S’il veut un café plus léger, plus dans le style d’un thé, alors un Chemex est un excellent choix : la température adoucie permet aux arômes de se développer. De plus le client ne veut pas toujours un espresso ou une boisson lactée. Avec un Chemex ou un V60 on obtient aussi plus de volume ce qui plaît à certains clients qui aiment rester plus longtemps avec leur boisson, tandis qu’un espresso se boit en 10 secondes.
Marc choisit la méthode qui convient le mieux à chaque mouture, pour obtenir le meilleur goût.
Généralement, si je détecte des notes fruitées et acides j’opte plutôt pour un v60 ou un Chemex, dans le cas contraire pour l’espresso, mais ce n’est pas toujours aussi simple bien sûr !
Envie d’autre chose ?
L’établissement propose également une sélection de thés asiatiques : Sencha japonais, thé blanc et Oolong chinois, thé noir indien… tout comme quelques infusions.Les chocolats chauds, lactés ou non, sont aussi des crus sélectionnés : Arriba, Java, Madagascar et Equateur au menu. Quelques vins, des gins de qualité, des cocktails chauds et froids, des en-cas appétissants complètent une carte déjà bien fournie. Marc nous confie que cela lui permet de “piéger” certains clients : venus pour un cappucino, ils finissent par rester pour l’apéro. Avec nous du moins, cela fonctionne !

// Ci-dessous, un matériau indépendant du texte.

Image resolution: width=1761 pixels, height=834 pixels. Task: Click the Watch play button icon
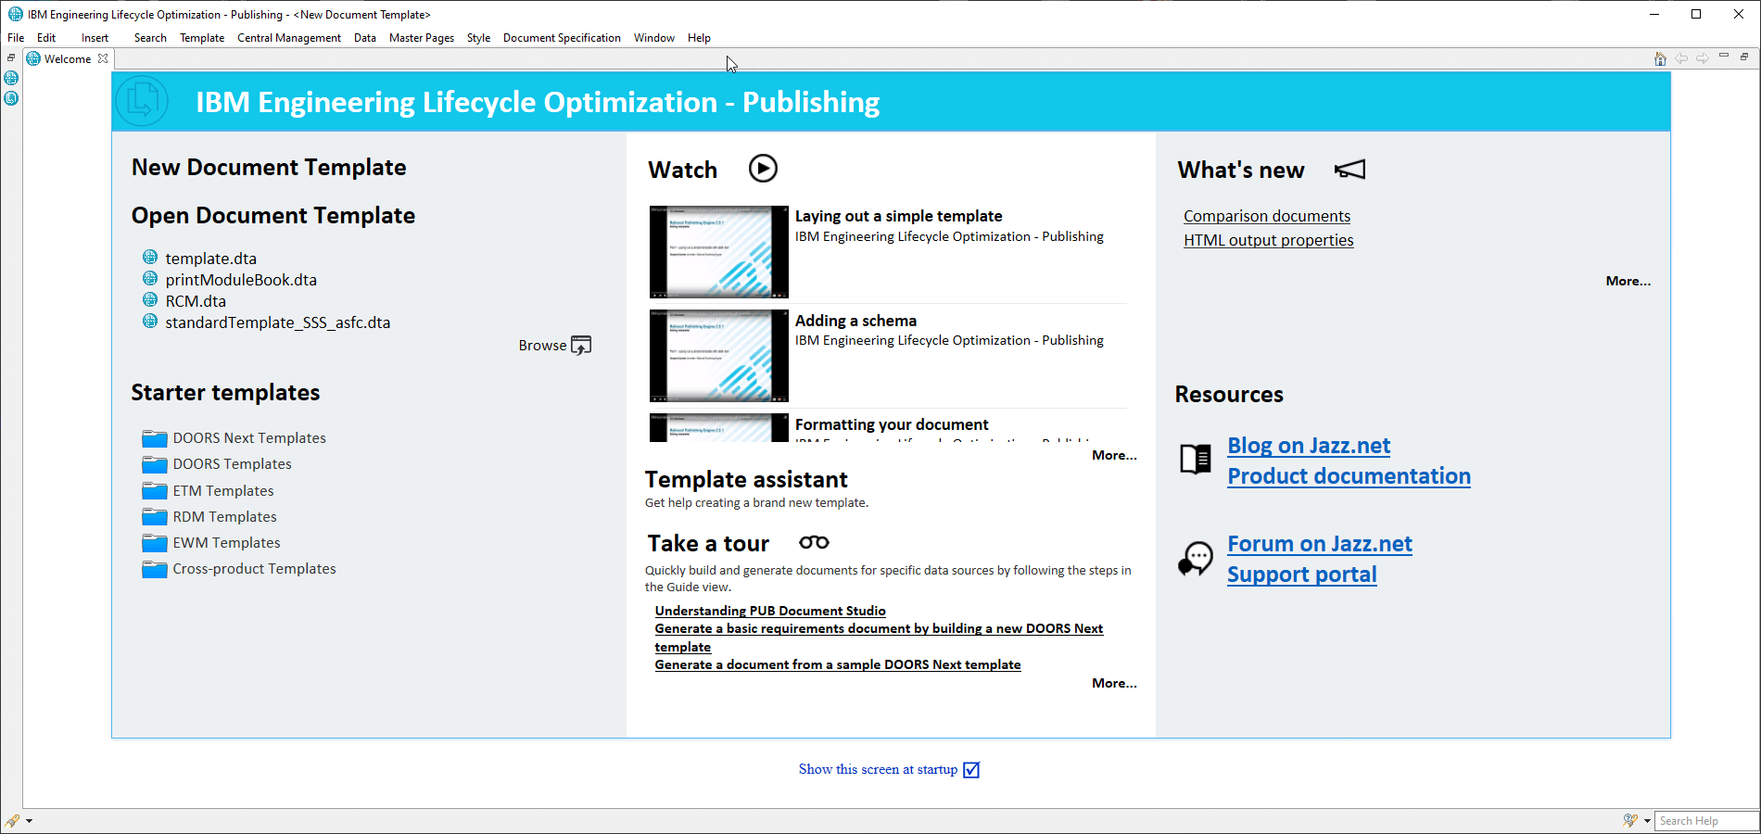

Lorsque qu’on lui demande les inconvénients de son nouveau métier, Marc pointe la paperasse :
On en a jamais fini. Il y a toujours un truc à faire en plus, même quand le côté café est terminé, il y a encore les factures, les papiers… C’est un métier très gratifiant, mais aussi fatigant parce qu’on en finit jamais.
Et dans quelle mesure est-ce gratifiant ?

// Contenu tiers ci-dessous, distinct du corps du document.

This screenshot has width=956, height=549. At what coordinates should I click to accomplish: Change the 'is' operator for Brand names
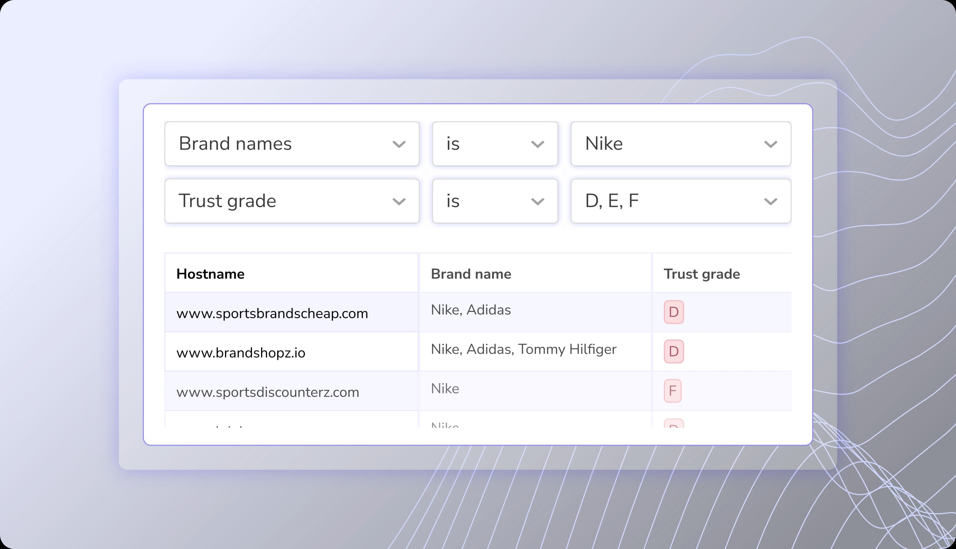(495, 144)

Financièrement, cela ne vous rendra pas riche ! Mais heureux certainement, lorsque vous voyez des gens qui reviennent une fois, et puis régulièrement. C’est aussi souvent un métier agréable, on voit les gens lire, passer un bon moment, des amis vous rendent visite, cela vous rend heureux. C’est différent de quand j’étais toute la journée devant un écran, avec à peine un bonjour et un aurevoir enfin de journée. Ce n’était pas moi. Tandis que maintenant, le contact avec le client, même un simple “comment allez-vous ?”, cela fait un bien fou.